* [Exercise goal]
Set out exactly every line of the entries below, starting at the line that holds "Open Make changes" and stopping after the line that holds "Task: Open the 仅限西班牙足球甲级联赛 selector".

Data extracted from a collection
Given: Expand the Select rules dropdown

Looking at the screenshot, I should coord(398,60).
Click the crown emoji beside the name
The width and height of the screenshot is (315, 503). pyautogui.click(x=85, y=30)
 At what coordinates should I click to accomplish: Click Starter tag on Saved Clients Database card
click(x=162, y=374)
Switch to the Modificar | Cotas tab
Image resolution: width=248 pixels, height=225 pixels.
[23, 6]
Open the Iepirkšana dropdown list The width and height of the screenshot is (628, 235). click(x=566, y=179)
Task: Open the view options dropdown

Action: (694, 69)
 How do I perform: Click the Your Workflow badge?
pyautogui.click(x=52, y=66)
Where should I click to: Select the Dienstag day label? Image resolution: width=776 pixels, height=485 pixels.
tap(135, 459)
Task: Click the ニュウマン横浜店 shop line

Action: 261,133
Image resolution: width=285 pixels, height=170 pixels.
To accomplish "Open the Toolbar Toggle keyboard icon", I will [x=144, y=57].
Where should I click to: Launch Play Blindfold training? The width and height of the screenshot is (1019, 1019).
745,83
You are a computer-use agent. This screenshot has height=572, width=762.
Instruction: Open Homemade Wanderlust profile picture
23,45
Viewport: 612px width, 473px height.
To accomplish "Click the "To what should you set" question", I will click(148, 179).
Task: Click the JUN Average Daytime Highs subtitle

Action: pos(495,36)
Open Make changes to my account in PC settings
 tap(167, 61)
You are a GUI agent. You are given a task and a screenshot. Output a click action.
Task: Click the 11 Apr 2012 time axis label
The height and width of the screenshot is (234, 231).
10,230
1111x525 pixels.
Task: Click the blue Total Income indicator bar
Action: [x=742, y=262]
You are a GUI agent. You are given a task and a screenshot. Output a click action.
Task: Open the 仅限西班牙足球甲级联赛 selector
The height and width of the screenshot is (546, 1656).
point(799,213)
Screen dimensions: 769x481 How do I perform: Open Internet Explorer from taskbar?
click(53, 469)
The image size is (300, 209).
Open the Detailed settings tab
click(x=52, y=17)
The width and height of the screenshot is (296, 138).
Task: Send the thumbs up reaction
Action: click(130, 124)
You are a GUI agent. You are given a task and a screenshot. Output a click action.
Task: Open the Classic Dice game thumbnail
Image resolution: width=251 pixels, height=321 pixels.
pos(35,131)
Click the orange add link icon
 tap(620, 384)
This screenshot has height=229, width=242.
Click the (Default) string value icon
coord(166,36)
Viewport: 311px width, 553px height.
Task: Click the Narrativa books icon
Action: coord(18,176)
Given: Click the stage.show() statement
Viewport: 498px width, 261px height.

* [Response]
Open Make changes to my account in PC settings
 tap(167, 61)
You are a GUI agent. You are given a task and a screenshot. Output a click action.
Task: Click the 11 Apr 2012 time axis label
The height and width of the screenshot is (234, 231).
10,230
1111x525 pixels.
Task: Click the blue Total Income indicator bar
Action: [x=742, y=262]
You are a GUI agent. You are given a task and a screenshot. Output a click action.
Task: Open the 仅限西班牙足球甲级联赛 selector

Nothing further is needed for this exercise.